**** THE DATA ****

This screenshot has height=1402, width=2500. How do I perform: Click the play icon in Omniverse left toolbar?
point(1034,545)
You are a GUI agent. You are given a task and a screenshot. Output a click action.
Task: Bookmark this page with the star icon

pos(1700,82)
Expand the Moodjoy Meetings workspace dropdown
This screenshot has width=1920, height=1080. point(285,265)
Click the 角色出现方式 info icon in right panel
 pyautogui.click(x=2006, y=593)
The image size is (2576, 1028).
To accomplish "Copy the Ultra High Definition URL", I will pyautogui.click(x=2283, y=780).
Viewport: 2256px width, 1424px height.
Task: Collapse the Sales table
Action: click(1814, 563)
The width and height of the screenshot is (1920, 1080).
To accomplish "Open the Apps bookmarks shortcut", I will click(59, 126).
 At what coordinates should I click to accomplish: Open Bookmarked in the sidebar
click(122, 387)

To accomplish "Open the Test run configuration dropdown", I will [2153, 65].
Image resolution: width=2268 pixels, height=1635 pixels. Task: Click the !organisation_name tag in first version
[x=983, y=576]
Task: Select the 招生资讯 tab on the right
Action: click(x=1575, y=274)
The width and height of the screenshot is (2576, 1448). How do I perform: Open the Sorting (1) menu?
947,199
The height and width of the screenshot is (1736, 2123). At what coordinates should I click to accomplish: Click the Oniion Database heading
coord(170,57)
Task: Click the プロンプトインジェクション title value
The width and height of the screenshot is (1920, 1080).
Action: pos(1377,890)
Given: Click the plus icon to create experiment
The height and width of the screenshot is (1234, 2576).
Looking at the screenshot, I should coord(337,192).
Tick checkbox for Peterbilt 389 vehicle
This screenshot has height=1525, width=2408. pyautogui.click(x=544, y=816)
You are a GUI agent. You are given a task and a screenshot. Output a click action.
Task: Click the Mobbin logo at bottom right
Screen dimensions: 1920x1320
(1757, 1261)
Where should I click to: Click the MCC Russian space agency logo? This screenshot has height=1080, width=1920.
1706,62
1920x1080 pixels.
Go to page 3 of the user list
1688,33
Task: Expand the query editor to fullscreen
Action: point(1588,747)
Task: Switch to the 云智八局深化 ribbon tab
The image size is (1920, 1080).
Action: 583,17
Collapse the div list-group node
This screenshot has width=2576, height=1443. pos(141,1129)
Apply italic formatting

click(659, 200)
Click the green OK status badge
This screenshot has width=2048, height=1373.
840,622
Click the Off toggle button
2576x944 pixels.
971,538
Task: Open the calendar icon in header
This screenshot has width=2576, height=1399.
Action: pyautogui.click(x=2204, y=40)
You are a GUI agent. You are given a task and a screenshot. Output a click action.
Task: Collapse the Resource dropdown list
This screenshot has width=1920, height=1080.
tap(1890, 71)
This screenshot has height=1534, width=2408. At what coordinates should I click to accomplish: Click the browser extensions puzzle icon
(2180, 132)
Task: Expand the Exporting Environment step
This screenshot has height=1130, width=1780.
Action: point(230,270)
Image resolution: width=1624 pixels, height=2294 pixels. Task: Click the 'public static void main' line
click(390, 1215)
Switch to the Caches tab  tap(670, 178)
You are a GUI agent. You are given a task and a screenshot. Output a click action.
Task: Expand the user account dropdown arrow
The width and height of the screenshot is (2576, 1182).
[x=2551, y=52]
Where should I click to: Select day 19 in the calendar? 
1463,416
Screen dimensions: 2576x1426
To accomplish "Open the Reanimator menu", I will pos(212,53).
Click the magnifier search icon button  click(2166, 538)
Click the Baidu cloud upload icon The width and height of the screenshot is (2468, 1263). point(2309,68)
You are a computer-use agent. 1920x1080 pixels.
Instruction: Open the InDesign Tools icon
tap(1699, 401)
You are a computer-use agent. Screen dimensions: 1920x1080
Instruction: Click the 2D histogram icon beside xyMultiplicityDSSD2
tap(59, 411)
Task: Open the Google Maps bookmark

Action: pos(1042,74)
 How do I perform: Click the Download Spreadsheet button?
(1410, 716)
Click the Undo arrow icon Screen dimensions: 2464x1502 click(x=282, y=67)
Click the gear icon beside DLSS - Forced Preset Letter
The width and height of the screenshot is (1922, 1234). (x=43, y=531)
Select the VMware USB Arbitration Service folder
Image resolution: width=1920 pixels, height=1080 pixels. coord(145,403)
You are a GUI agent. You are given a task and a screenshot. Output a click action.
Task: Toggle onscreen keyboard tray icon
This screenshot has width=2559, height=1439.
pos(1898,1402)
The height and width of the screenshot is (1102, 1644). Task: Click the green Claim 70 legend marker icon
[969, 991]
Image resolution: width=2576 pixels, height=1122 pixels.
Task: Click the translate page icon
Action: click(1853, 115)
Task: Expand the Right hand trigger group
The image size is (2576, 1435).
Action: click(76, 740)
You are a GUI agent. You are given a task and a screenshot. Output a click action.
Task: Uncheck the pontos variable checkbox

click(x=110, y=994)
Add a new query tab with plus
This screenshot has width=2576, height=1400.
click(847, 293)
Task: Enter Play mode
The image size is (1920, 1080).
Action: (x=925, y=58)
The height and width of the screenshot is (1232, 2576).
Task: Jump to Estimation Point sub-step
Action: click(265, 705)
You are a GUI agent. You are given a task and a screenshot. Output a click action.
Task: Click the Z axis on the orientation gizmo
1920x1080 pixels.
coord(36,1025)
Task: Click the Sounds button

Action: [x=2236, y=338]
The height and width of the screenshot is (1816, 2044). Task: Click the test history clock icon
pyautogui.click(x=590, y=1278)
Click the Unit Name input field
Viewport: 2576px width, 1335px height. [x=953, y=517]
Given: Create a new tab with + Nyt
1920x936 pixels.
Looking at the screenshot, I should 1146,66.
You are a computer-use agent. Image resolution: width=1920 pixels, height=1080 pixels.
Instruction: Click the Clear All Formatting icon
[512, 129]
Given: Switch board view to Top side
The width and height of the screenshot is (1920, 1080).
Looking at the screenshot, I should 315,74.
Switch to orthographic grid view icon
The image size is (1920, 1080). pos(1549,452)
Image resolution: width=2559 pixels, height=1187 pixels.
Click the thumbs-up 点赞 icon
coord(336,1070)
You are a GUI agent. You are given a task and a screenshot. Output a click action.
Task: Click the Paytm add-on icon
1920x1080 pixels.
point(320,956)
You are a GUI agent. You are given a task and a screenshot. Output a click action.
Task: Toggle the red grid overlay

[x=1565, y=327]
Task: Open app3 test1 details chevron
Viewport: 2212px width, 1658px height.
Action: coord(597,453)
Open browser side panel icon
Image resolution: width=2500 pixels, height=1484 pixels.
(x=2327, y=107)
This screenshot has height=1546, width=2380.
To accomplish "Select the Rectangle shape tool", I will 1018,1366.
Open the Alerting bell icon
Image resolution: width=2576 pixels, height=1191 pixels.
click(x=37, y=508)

****

INSTRUCTIONS TO FOLLOW: Starting from the records above, filter out all lines except those containing the word "computer".

ANSWER FOR THIS EXERCISE:
You are a computer-use agent. 1920x1080 pixels.
You are a computer-use agent. Screen dimensions: 1920x1080
You are a computer-use agent. Image resolution: width=1920 pixels, height=1080 pixels.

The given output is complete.